- Episode no.: Season 4 Episode 11
- Directed by: Tara Nicole Weyr
- Written by: Andrew Chambliss; Alex Delyle;
- Original air date: August 26, 2018
- Running time: 48 minutes

Guest appearances
- Tonya Pinkins as Martha; Aaron Stanford as Jim Brauer; Daryl Mitchell as Wendell Rabinowitz; Mo Collins as Sarah Rabinowitz;

Episode chronology
| ← Previous "Close Your Eyes" | Next → "Weak" |
- Fear the Walking Dead (season 4)

= The Code (Fear the Walking Dead) =

"The Code" is the eleventh episode of the fourth season of the post-apocalyptic horror television series Fear the Walking Dead, which aired on AMC on August 26, 2018 in the United States.

== Plot ==
Morgan takes refuge from the storm inside a semi-truck and takes supplies from a box labelled with "Take what you need. Leave what you don't". After falling asleep inside the truck, he wakes up to discover he is at a gas station in Mississippi. Inside the gas station, Morgan hears a woman's voice on the radio transmitter who tells him to take any supplies he needs. Morgan is then approached by a wheelchair user named Wendell with a shotgun and his adopted sister Sarah. Wendell and Sarah explain that they are the ones leaving the supplies for other survivors.
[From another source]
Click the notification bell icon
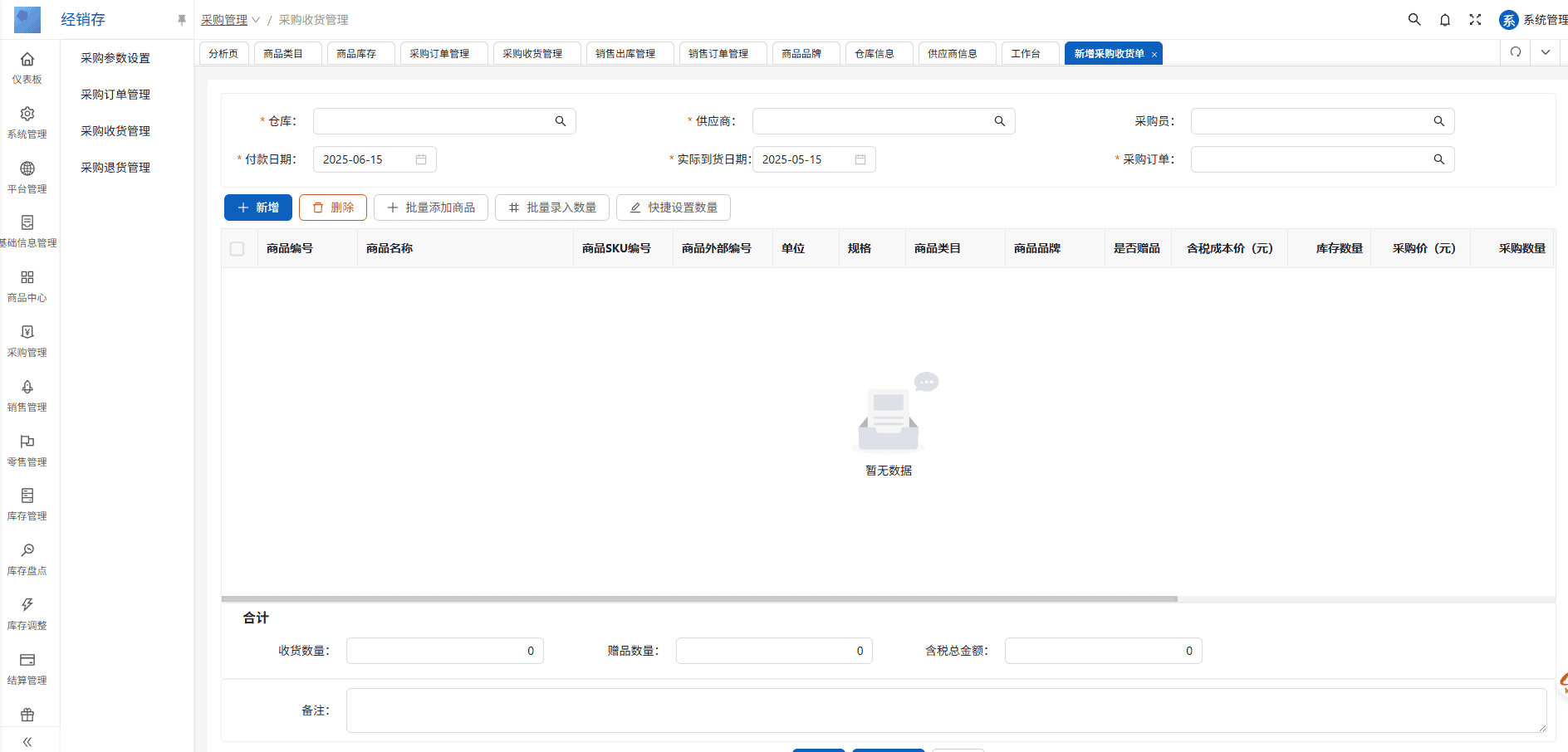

Morgan starts driving back to Texas to search for his friends, but decides to turn around. On his way back, Morgan saves a man, Jim, who is being attacked by the Infected. Jim tells Morgan he was kidnapped. Morgan and Jim meet up with Wendell and Sarah, and Jim recognizes Sarah as his kidnapper. Morgan and Jim are then held captive by them. Wendell and Sarah want the location of Morgan's community in Virginia. Jim cuts a deal with Wendell and Sarah, and they leave Morgan, who is trapped by a herd of Infected. After escaping, Morgan rejoins the group in their truck and they agree to save Morgan's friends in Texas in exchange for the location of his community in Virginia. The mysterious woman hears Morgan's message on the radio, and tells an Infected impaled to wall, that they're going to Texas.

== Reception ==
"The Code" received mostly positive from critics. On Rotten Tomatoes, "The Code" garnered an 86% rating with an average score of 7.17/10 based on 7 reviews.

=== Ratings ===
The episode was seen by 1.83 million viewers in the United States on its original air date, slightly below the previous episodes ratings of 1.86 million viewers.